The only forest Bora gets to see now is construction material for the road—boulders and soil—being taken away in dumpers from the adjacent buffer forests (Balipara) of the Nameri national park. A short stretch of “model road” is laid out like a smooth runway, offering a feel of the speed vehicles will enjoy throughout. Even if the forests recover magically, the habitat will be sliced off for good.
As reminders of the past, an elephant gate stands on the road near Gamani and a few signposts mark an elephant corridor where all one spots are hutments and sawed-off stumps of trees. “It was amazing how fast these Bodo settlements mushroomed all over Sonitpur. Even today, they are felling trees, smuggling out timber and increasing their land holdings. A lot of benami sale of encroached land is also going on,” claims Bora.
Little wonder then that out of the 60,000 claims filed under the Forest Rights Act (FRA) in Assam, 30,000 came from Sonitpur district alone. What is more, in the absence of any administrative scrutiny of or political opposition to Bodo rights, most of these claims are likely to go through.

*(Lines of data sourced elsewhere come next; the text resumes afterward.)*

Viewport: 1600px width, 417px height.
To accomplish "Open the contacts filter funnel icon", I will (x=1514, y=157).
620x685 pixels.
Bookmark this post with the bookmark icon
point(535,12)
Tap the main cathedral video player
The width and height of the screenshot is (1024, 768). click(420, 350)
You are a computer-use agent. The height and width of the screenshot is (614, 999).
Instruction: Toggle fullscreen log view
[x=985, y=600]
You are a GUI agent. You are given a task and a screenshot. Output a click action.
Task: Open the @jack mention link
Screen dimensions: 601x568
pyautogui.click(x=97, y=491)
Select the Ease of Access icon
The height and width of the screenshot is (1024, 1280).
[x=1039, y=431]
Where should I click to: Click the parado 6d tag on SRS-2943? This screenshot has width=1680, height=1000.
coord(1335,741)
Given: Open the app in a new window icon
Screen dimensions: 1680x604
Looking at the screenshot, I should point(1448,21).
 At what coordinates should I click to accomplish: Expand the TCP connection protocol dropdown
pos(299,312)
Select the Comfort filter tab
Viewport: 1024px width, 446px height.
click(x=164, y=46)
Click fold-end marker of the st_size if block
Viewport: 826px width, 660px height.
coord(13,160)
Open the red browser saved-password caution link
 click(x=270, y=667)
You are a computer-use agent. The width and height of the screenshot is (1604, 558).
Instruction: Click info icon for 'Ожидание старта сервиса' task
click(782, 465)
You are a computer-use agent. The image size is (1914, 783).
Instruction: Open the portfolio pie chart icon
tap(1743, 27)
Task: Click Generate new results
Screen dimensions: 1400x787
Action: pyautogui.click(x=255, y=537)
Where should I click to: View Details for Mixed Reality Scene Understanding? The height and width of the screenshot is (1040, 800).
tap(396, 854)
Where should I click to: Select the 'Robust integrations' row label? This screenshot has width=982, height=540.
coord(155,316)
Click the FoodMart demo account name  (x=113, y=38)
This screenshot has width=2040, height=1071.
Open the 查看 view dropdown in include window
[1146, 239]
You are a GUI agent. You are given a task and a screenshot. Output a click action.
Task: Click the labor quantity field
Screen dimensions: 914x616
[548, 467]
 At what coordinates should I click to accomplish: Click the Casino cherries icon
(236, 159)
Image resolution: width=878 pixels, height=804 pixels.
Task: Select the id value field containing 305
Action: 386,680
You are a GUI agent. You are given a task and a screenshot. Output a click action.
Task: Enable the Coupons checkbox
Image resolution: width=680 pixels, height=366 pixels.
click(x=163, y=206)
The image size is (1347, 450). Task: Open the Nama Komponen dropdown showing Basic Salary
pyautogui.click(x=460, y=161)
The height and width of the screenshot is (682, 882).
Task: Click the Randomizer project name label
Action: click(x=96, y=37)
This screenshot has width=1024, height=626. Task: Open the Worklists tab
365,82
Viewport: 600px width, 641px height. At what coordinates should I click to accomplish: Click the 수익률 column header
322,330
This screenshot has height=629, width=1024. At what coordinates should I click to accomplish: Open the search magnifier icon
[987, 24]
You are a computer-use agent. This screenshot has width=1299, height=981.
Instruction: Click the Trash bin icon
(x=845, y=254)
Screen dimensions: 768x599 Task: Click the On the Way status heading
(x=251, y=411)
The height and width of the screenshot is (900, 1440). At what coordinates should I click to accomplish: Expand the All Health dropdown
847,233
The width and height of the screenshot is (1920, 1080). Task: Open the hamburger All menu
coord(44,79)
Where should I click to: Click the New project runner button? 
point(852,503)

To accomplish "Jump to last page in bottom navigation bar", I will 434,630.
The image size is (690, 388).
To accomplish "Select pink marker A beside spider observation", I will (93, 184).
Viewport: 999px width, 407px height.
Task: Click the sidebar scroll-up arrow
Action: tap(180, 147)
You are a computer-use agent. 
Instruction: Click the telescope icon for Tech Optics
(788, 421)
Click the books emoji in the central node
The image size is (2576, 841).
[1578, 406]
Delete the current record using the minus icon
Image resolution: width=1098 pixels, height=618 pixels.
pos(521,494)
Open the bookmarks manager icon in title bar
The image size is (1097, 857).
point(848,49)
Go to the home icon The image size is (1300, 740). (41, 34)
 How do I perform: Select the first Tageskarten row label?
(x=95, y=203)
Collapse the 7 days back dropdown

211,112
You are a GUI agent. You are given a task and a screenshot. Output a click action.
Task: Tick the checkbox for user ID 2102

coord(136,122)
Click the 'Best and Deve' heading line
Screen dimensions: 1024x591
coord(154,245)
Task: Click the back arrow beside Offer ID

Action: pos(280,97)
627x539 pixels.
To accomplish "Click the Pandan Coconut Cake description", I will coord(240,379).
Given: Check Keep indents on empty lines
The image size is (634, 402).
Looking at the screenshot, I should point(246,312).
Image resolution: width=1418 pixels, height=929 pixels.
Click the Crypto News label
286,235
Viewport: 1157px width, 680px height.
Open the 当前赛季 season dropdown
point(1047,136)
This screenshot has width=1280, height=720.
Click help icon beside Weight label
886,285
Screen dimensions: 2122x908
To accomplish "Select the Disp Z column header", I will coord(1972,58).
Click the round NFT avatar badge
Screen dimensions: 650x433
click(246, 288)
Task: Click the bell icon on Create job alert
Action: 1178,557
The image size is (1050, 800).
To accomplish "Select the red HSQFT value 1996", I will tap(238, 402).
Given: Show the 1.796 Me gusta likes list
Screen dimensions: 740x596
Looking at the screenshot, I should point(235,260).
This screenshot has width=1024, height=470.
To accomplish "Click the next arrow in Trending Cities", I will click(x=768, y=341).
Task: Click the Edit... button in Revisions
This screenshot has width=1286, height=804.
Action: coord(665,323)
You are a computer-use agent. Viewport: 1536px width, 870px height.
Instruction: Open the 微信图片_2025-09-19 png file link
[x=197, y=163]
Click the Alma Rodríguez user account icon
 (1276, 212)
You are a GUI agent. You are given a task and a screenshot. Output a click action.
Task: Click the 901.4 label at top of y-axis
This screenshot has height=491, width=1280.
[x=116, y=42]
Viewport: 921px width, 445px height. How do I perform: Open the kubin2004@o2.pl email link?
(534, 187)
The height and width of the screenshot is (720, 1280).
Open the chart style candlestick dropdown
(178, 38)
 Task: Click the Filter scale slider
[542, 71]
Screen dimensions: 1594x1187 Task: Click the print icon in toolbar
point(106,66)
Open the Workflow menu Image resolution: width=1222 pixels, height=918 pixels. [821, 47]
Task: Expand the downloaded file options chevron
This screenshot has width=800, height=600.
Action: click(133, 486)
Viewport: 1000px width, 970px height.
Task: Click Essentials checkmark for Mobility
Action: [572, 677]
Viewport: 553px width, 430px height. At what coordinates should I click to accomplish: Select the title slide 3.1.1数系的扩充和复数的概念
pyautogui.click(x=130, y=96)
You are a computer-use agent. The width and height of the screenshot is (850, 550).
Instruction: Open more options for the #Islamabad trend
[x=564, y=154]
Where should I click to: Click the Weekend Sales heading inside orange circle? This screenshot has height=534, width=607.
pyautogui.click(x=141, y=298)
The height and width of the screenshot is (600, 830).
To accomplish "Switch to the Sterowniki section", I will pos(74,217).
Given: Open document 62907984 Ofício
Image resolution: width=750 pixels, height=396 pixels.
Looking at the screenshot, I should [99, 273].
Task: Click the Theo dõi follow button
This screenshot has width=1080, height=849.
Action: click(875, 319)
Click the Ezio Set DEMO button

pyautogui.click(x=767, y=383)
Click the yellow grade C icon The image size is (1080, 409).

In fact, this mass encroachment would have been legalized by now but for a Gauhati High Court order in October 2009.
In two petitions, 25 Bodo tribals and 17 victims of ethnic clashes sought the status of forest-dwellers under the FRA. In its order, the HC termed both groups as encroachers, observing that “in such a situation, the [question of] recognition of their rights…does not arise”.
In January 2010, the state forest department asked its officers to follow the HC verdict while deciding on claims under the FRA. Most claims from Bodo encroachers resemble the conditions stated in the petition before the HC and do not merit land titles. So officers like Vashishth have not processed any. But a few others, allege local conservation activists who will not be named, are baulking under pressure and distributing pattas to “encroachers”.
The Bodo leadership, however, has always denied the encroacher tag. Urkhao Gwra Brahma, former president of the ABSU and former Rajya Sabha member, repeatedly attacked the state for not allowing “creation of new forest villages after 1980” to accommodate displaced Bodo people, claiming that land where Bodo migrants settled down was already degraded due to wanton felling by timber mafia in collusion with corrupt forest officials. The Bodo leadership also warned against giving land to “other forest dwellers” as that would amount to “loss of tribal land”.
Most non-tribal forest villages in the district were established much earlier than the Bodo settlements. But even the earliest non-tribal settlers, who had carved out their forest villages in the 1950s, do not meet the FRA eligibility clause that requires non-tribals to stay in the forest for 75 years prior to 2005. A denial of land rights, either on technical grounds or due to Bodo opposition, may drive the non-tribal population into a fresh ethnic conflict here.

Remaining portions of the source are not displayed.